For many patients, getting an accurate and early diagnosis of inflammatory bowel disease (IBD)—Crohn’s disease or ulcerative colitis – has been a story of time, frustration, discomfort, cost and continued damage to internal organs. I want to share a story I heard about an all-too common journey.
Susan is 38 and lives with Crohn’s, and her life has been dramatically altered by this disease.
Two years ago, Susan was working 60-hour weeks, traveling and leading a very active lifestyle. Slowly, over the course of a few months, she noticed that her energy levels weren’t as high as they once were. She couldn’t exercise at the gym and she was sick 24/7 with vomiting and diarrhea—nothing stayed down. A week of that was enough to send her seeking medical attention. That’s when the painful and time-consuming odyssey began.
The struggle to diagnose
Susan visited her primary care physician and was diagnosed with a bacterial infection and prescribed antibiotics. Unfortunately, this didn’t address her symptoms.
Unable to bear these symptoms any longer, Susan visited an Urgent Care center where the doctor told her that her body was rejecting the antibiotics and instructed her to stop taking them. He referred her immediately to a gastroenterologist. Recognizing the severity of her symptoms, Susan’s provider used an existing relationship to bypass the long wait of a possible three months or more to meet a specialist, and she was seen immediately.
After many physician visits, endless tests and no relief or answers, Susan had to take short-term disability. She was unable to work due to fatigue and the constant onslaught on her body. After six weeks, she was losing weight, fatigued and still unable to work. Seeking a second opinion, the next gastroenterologist ordered a series of tests, including a CT scan and colonoscopy, which finally led to a Crohn’s disease diagnosis and medication to ease her symptoms.
The new test to improve diagnosis
Today, life is better. Susan is in remission, but still not living as she had before she was diagnosed. She also loses one day of work every eight weeks when she receives a drug infusion to keep her disease at bay.
I asked Susan what she would say if she could have had a blood test that would have told her doctor at the onset of this journey that she had Crohn’s.

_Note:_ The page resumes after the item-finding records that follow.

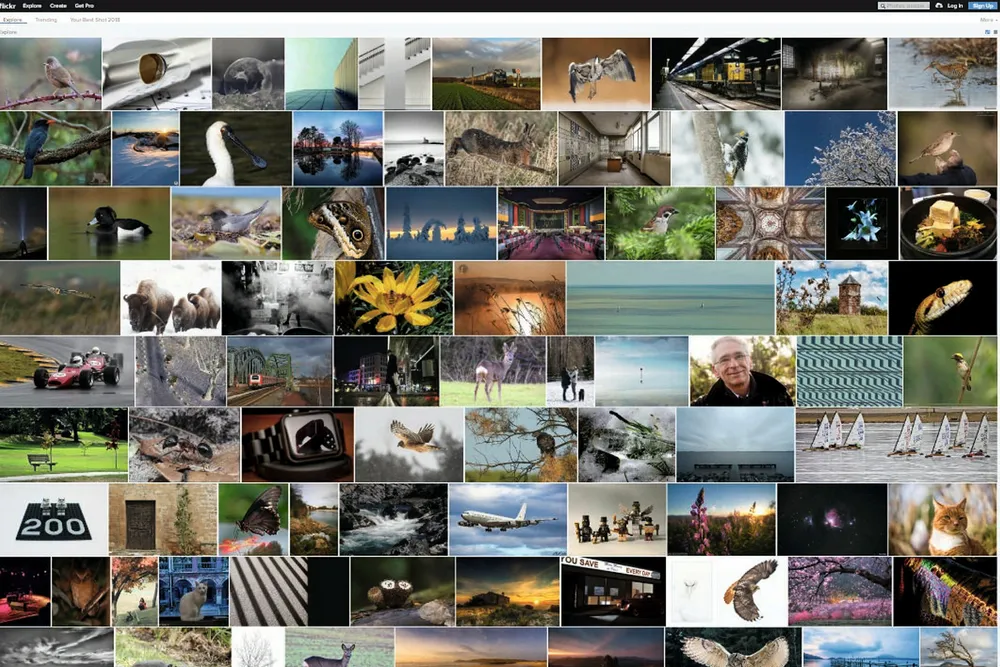Open the Explore menu in header
This screenshot has width=1000, height=667.
pyautogui.click(x=32, y=6)
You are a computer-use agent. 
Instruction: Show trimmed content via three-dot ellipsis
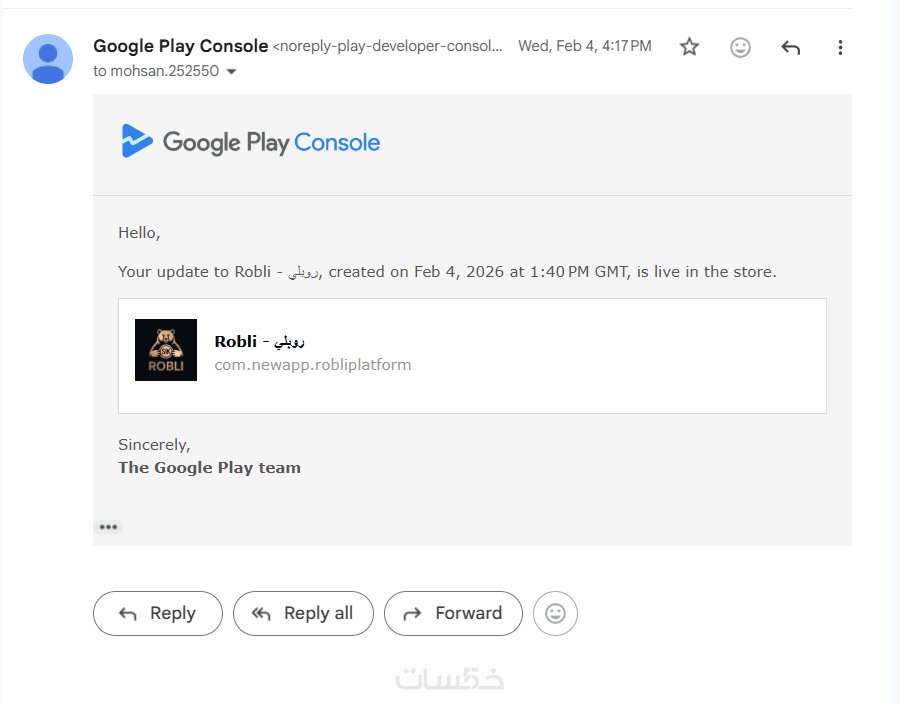(x=108, y=527)
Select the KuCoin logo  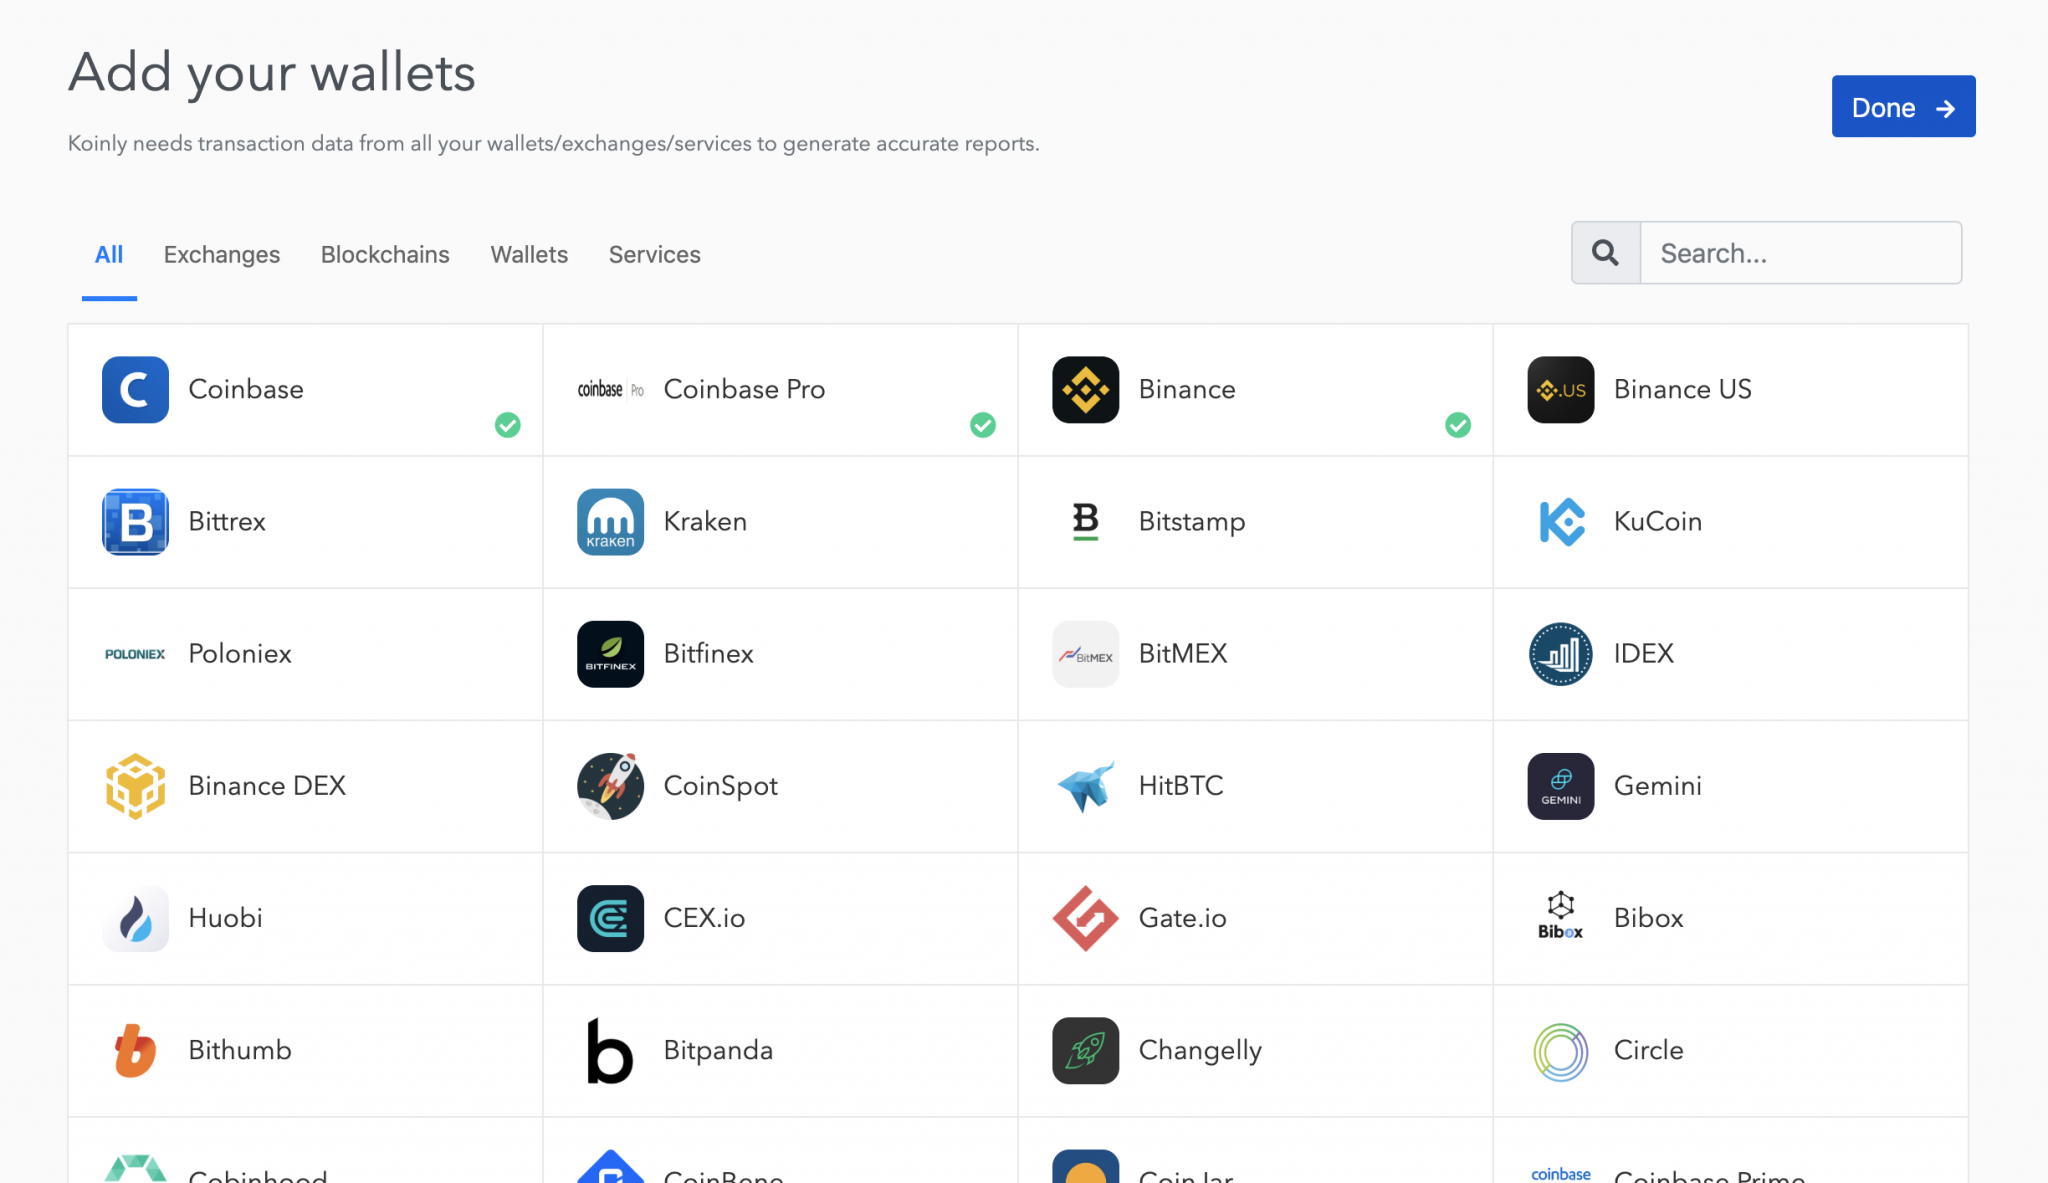point(1560,522)
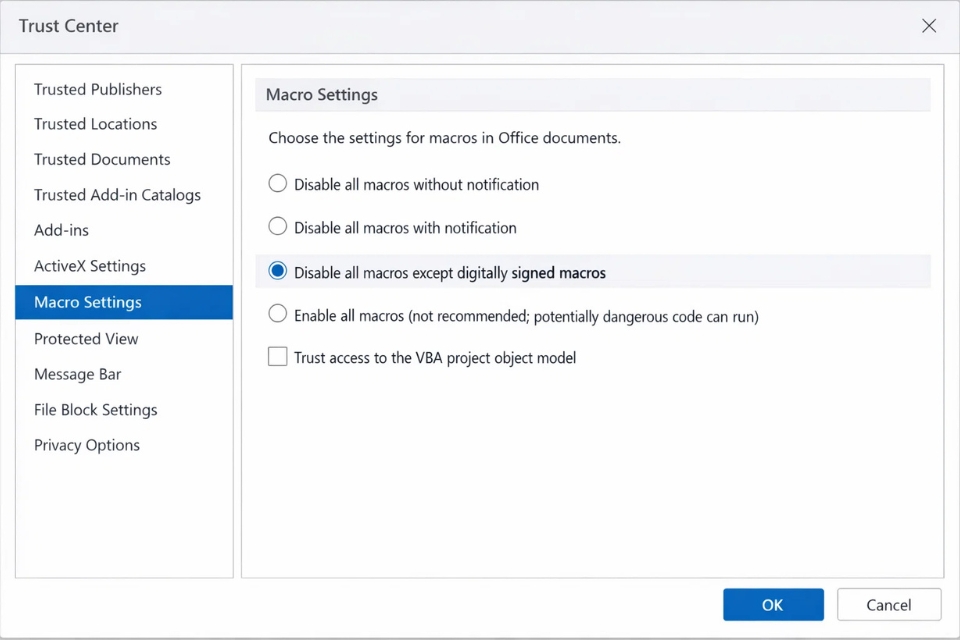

Susan explained that the diagnostic confusion and period of “not knowing” was the most difficult aspect emotionally—not to mention that her disease wasn’t being properly controlled, forcing her to miss out on work and life opportunities. For Susan, a blood test could have led her down the right treatment path more quickly.
Today, there is a new RNA blood test that is more than 90 percent accurate at the earliest sign of symptoms, can identify irritable bowel syndrome (IBS) versus IBD and detect Crohn’s versus ulcerative colitis. This groundbreaking diagnostic tool can end the waiting and suffering many patients endure when seeking an accurate diagnosis. The promise of changing Susan’s story and the stories of so many others facing a similar diagnosis is the reason we get up in the morning.